* PROVIDED RECORDS *
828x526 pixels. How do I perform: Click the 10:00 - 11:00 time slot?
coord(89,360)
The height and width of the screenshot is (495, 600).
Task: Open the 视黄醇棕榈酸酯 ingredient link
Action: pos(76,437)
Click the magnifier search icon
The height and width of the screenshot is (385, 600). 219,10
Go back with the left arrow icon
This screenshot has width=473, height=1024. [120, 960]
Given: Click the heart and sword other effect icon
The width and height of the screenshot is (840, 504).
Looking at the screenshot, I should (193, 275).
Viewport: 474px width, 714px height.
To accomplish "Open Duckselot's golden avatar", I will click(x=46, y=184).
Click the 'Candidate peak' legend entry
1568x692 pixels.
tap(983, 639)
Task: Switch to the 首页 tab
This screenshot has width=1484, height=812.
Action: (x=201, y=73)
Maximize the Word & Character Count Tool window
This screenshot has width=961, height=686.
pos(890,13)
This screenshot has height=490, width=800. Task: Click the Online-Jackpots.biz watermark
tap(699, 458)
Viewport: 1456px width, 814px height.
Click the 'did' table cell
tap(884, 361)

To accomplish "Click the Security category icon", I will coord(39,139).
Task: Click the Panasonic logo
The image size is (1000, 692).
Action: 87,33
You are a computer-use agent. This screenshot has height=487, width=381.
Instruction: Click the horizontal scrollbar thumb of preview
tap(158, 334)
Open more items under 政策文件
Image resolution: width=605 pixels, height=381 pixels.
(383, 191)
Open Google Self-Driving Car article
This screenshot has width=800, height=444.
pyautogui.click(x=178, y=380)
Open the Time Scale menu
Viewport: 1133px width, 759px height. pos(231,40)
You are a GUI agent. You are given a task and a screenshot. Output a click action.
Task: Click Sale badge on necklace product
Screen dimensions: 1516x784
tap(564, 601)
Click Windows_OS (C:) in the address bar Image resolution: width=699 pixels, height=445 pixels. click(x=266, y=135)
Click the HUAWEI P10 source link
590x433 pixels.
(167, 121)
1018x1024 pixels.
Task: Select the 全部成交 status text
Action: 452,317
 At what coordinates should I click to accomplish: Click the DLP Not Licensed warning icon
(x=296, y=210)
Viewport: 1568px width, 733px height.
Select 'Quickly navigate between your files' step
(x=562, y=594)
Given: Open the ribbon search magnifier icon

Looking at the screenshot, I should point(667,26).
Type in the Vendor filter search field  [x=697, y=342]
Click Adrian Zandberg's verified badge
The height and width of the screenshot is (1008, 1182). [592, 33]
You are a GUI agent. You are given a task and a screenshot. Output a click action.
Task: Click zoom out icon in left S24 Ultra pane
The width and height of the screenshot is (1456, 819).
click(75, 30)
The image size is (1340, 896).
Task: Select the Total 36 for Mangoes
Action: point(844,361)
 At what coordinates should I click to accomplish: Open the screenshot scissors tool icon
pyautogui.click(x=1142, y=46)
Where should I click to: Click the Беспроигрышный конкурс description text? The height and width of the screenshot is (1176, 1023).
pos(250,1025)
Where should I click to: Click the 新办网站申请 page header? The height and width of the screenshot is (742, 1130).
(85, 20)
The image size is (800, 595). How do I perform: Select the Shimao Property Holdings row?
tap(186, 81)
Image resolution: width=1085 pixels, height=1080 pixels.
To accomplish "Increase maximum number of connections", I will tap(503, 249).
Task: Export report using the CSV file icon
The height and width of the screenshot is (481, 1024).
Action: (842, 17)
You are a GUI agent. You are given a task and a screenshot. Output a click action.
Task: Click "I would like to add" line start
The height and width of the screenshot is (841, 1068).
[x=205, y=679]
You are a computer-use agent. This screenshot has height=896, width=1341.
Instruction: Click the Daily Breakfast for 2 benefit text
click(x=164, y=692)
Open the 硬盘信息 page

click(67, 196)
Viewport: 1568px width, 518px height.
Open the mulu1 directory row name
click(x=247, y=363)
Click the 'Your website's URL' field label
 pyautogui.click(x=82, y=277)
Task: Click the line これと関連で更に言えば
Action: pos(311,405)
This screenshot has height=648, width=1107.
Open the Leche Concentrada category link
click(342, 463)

* ACTIVITY *
Print each entry above again, exactly as it was given.

* RESULT *
828x526 pixels. How do I perform: Click the 10:00 - 11:00 time slot?
coord(89,360)
The height and width of the screenshot is (495, 600).
Task: Open the 视黄醇棕榈酸酯 ingredient link
Action: pos(76,437)
Click the magnifier search icon
The height and width of the screenshot is (385, 600). 219,10
Go back with the left arrow icon
This screenshot has width=473, height=1024. [120, 960]
Given: Click the heart and sword other effect icon
The width and height of the screenshot is (840, 504).
Looking at the screenshot, I should (193, 275).
Viewport: 474px width, 714px height.
To accomplish "Open Duckselot's golden avatar", I will click(x=46, y=184).
Click the 'Candidate peak' legend entry
1568x692 pixels.
tap(983, 639)
Task: Switch to the 首页 tab
This screenshot has width=1484, height=812.
Action: (x=201, y=73)
Maximize the Word & Character Count Tool window
This screenshot has width=961, height=686.
pos(890,13)
This screenshot has height=490, width=800. Task: Click the Online-Jackpots.biz watermark
tap(699, 458)
Viewport: 1456px width, 814px height.
Click the 'did' table cell
tap(884, 361)

To accomplish "Click the Security category icon", I will coord(39,139).
Task: Click the Panasonic logo
The image size is (1000, 692).
Action: 87,33
You are a computer-use agent. This screenshot has height=487, width=381.
Instruction: Click the horizontal scrollbar thumb of preview
tap(158, 334)
Open more items under 政策文件
Image resolution: width=605 pixels, height=381 pixels.
(383, 191)
Open Google Self-Driving Car article
This screenshot has width=800, height=444.
pyautogui.click(x=178, y=380)
Open the Time Scale menu
Viewport: 1133px width, 759px height. pos(231,40)
You are a GUI agent. You are given a task and a screenshot. Output a click action.
Task: Click Sale badge on necklace product
Screen dimensions: 1516x784
tap(564, 601)
Click Windows_OS (C:) in the address bar Image resolution: width=699 pixels, height=445 pixels. click(x=266, y=135)
Click the HUAWEI P10 source link
590x433 pixels.
(167, 121)
1018x1024 pixels.
Task: Select the 全部成交 status text
Action: 452,317
 At what coordinates should I click to accomplish: Click the DLP Not Licensed warning icon
(x=296, y=210)
Viewport: 1568px width, 733px height.
Select 'Quickly navigate between your files' step
(x=562, y=594)
Given: Open the ribbon search magnifier icon

Looking at the screenshot, I should point(667,26).
Type in the Vendor filter search field  [x=697, y=342]
Click Adrian Zandberg's verified badge
The height and width of the screenshot is (1008, 1182). [592, 33]
You are a GUI agent. You are given a task and a screenshot. Output a click action.
Task: Click zoom out icon in left S24 Ultra pane
The width and height of the screenshot is (1456, 819).
click(75, 30)
The image size is (1340, 896).
Task: Select the Total 36 for Mangoes
Action: point(844,361)
 At what coordinates should I click to accomplish: Open the screenshot scissors tool icon
pyautogui.click(x=1142, y=46)
Where should I click to: Click the Беспроигрышный конкурс description text? The height and width of the screenshot is (1176, 1023).
pos(250,1025)
Where should I click to: Click the 新办网站申请 page header? The height and width of the screenshot is (742, 1130).
(85, 20)
The image size is (800, 595). How do I perform: Select the Shimao Property Holdings row?
tap(186, 81)
Image resolution: width=1085 pixels, height=1080 pixels.
To accomplish "Increase maximum number of connections", I will tap(503, 249).
Task: Export report using the CSV file icon
The height and width of the screenshot is (481, 1024).
Action: (842, 17)
You are a GUI agent. You are given a task and a screenshot. Output a click action.
Task: Click "I would like to add" line start
The height and width of the screenshot is (841, 1068).
[x=205, y=679]
You are a computer-use agent. This screenshot has height=896, width=1341.
Instruction: Click the Daily Breakfast for 2 benefit text
click(x=164, y=692)
Open the 硬盘信息 page

click(67, 196)
Viewport: 1568px width, 518px height.
Open the mulu1 directory row name
click(x=247, y=363)
Click the 'Your website's URL' field label
 pyautogui.click(x=82, y=277)
Task: Click the line これと関連で更に言えば
Action: pos(311,405)
This screenshot has height=648, width=1107.
Open the Leche Concentrada category link
click(342, 463)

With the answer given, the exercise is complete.